Glutamine synthetase-1 ameliorates neuronal degeneration in a Drosophila model of Huntington's Disease by promoting autophagy

Huntington’s Disease (HD) is an inherited disease caused by the expansion of a CAG trinucleotide, which results in translation of a protein containing an enlarged polyglutamine (polyQ) domain. HD is characterized by the progressive degeneration of neurons, resulting in involuntary movement, dementia and death. Neuronal cell death is caused by an excess of glutamate, that is maintained at physiological level by a non autonomous cycle between glia and neurons, also called the glutamate-glutamine cycle.
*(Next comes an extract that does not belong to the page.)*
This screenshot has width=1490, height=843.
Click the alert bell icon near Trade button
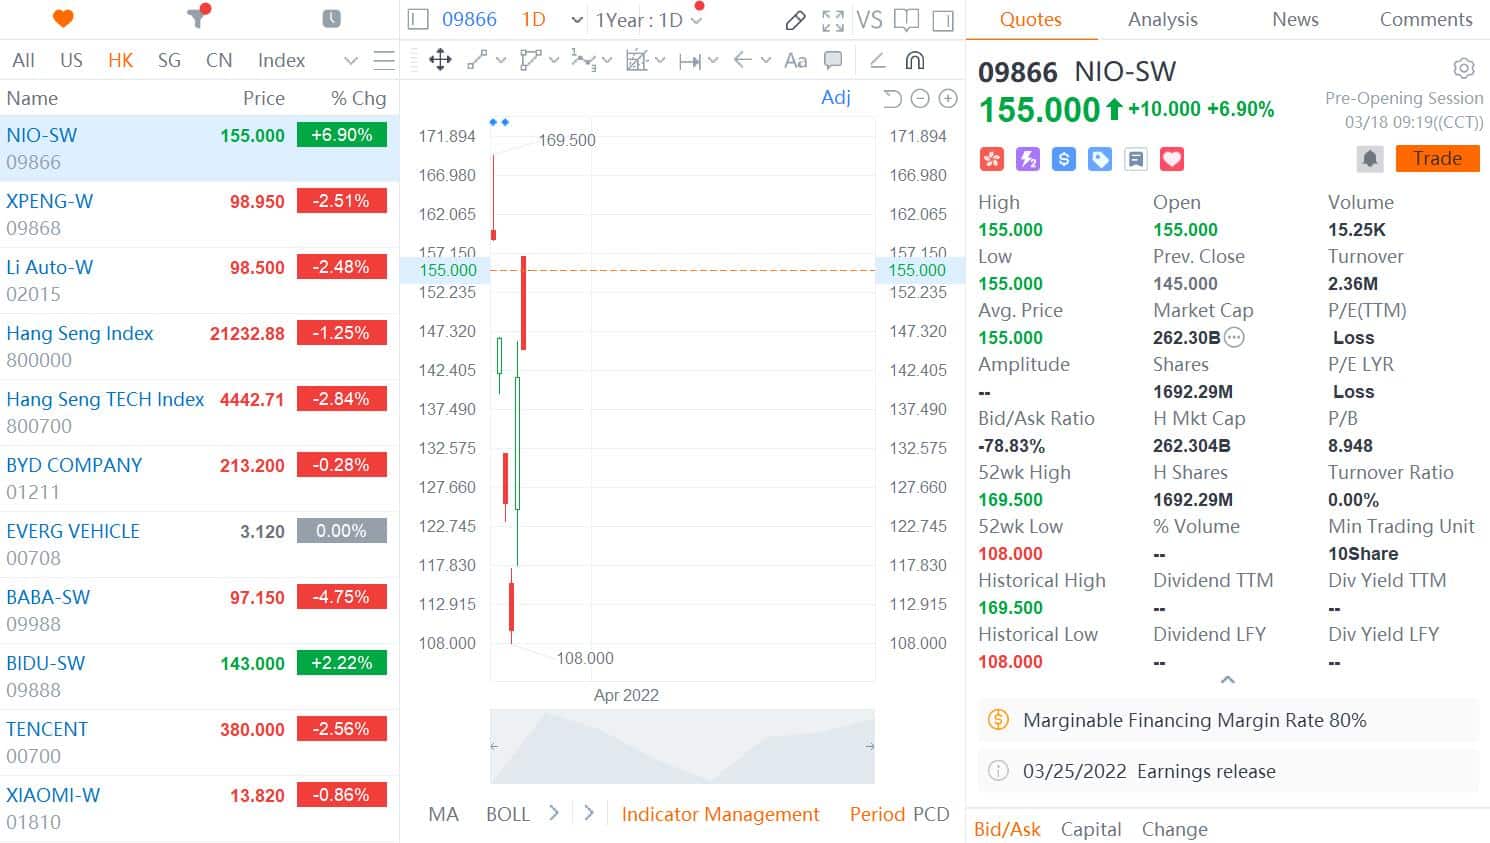(x=1369, y=158)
Taking advantage of a Drosophila model for HD we try to understand if modulation of components of the glutamate-glutamine cycle could have beneficial effects on neuronal degeneration induced by expression of the human mutant HttQ93 responsible for HD. By genetic and biochemical approaches, we demonstrated that the expression of the enzyme glutamine synthetase (GS1) in neurons ameliorates HD phenotypes by improving motor function in hHttQ93 animals. In addition we found that GS1 exerts its protective role by promoting autophagy through inhibition of TOR signaling pathway, a process that correlates with a reduced amount of hHttQ93 protein aggregates. We are now focusing our efforts to dissect more in details the relationship between glutamate- glutamine catabolism and the autophagic process in neuronal and glial cells, in normal and pathological conditions. Our data could be useful to provide new insights into the molecular mechanisms that protect neurons from death and so, to some extent, to find new potential therapeutic targets.